The stateless nature of the web presents some user interface issues. Not least of these is how to handle long running processes most efficiently. Do you keep the user waiting, do you poll, etc? Remember, even if everything is going dandy, normal users like to see something.

This JavaRanch article is a good explication of how to use message driven beans and asynchronous access to data in the web tier to deal with these problems. It leans a bit heavily on WebSphere, but does seem to address some of Dion’s issues about there not being enough use of messaging systems. And it even throws a couple of design patterns in as well.

2 thoughts on “Long running queries in servlets

  1. Kris Thompson says:

    Inversoft’s framework has the feature for long running transactions. I don’t know how they do it but it has the feature.

    http://www.inversoft.com/products.html

    Since you know the author maybe you could ask him -;)

  2. Brian Pontarelli says:

    Yeah, long transaction support is the name of the solution available in the Verge framework from Inversoft. Before I get to it, I have to put in a disclaimer, this functionality is patented for certain circumstances. For example, if you want to display an ad to the user while they wait, you may need to pay royalties. Lame, I know, but some idiot patented this and the patent office accepted it. You can run google searchs for “interstitial patent” and find some leads on that front.

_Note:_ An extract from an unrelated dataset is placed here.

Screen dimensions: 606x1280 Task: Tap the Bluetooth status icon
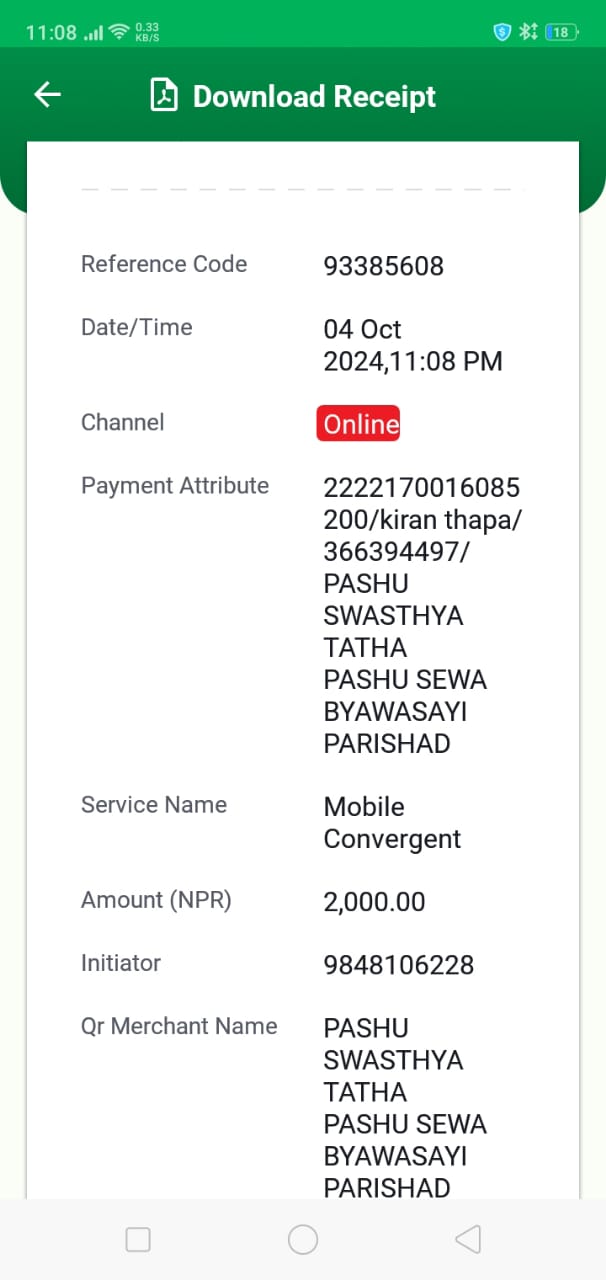528,32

    Okay, here’s how it works:

    1. When a request comes into the Verge MVC, the first thing that is done is a server-side include of a JSP page. This page contains some nice HTML for the user to look at while their request is processing. This HTML is partial and does not contain the close HTML tag.
    2. Verge processes the request.
    3. Rather than forwarding or redirecting to the result JSP (which is impossible because the output stream to the client was flushed in step 1), Verge outputs another HEAD HTML section that contains a meta-refresh. The URL of this meta-refresh is the URL of the result JSP. This will cause the browser to reload the page and display the result.

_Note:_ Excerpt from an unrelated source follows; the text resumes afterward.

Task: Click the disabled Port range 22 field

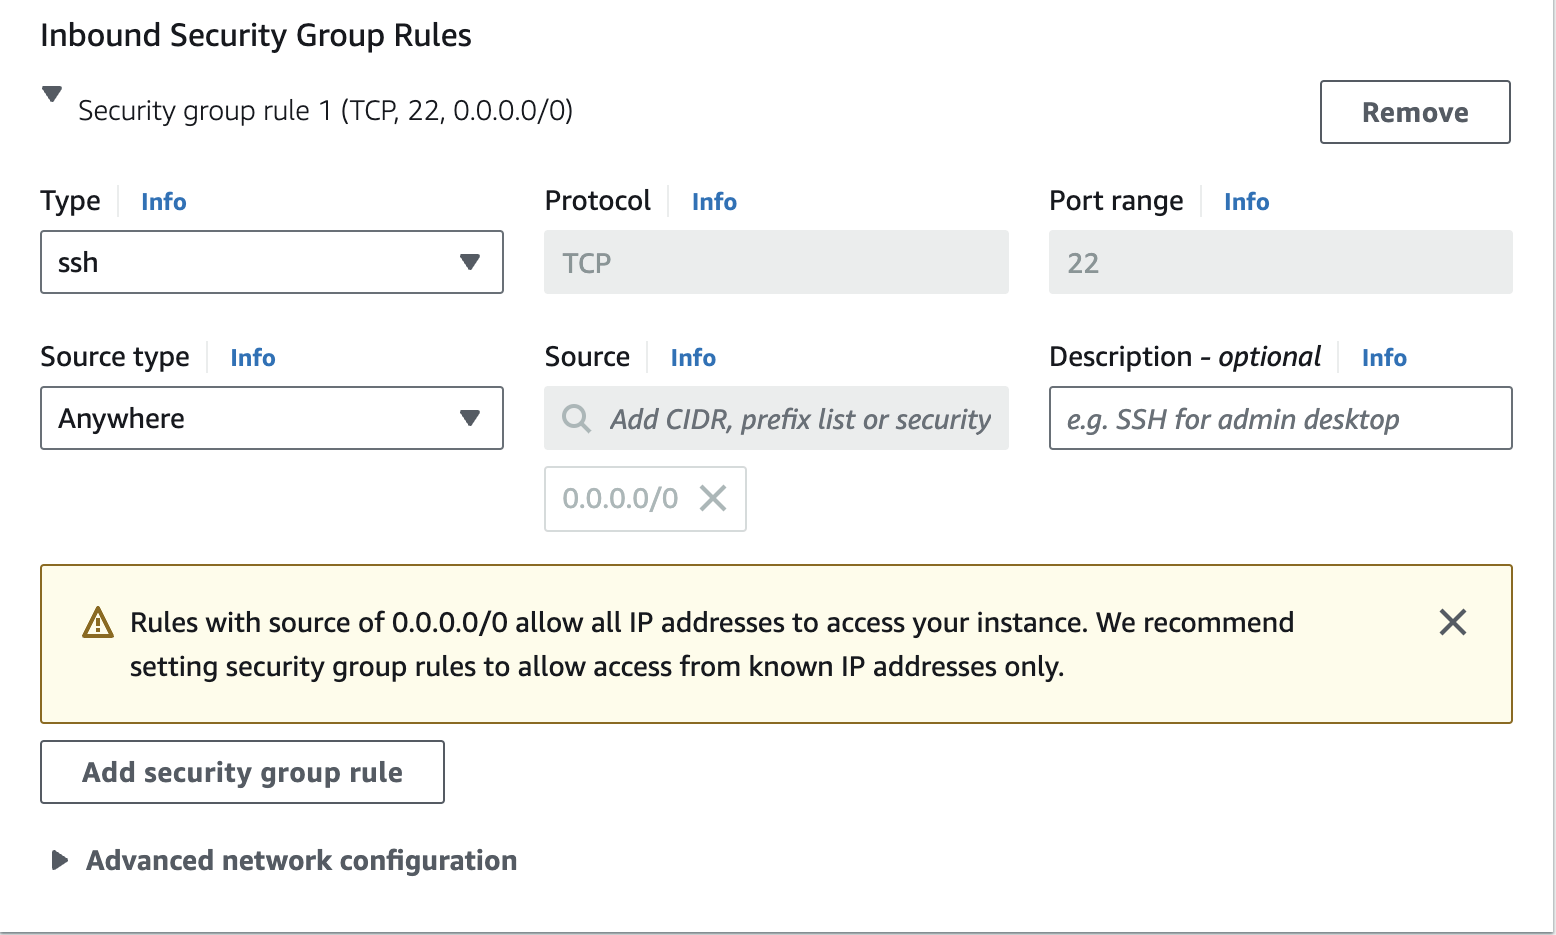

    The HTML of the server-side include might look like this:

    <html>
    <head><title>Waiting is boring huh?<title><head>
    <body>
    Have a nice wait dude.
    <body>

    The HTML of the meta-refresh might look like this:

    <head><meta http-equiv=’REFRESH’ content=’0;url=/result.jsp’/><head>
    <html>

    Of course, this should be transparent to the application developer and probably configured using a configuration file. If you are using a framework such as Struts, I would suggest creating a base Action class that implements this type of functionality and all Actions that require it must extend from that. This will remove the messy-ness from the application code. If you need more complex handling such as multiple wait pages and chained Actions, I would suggest checking out the ActionFlow system of the Verge MVC.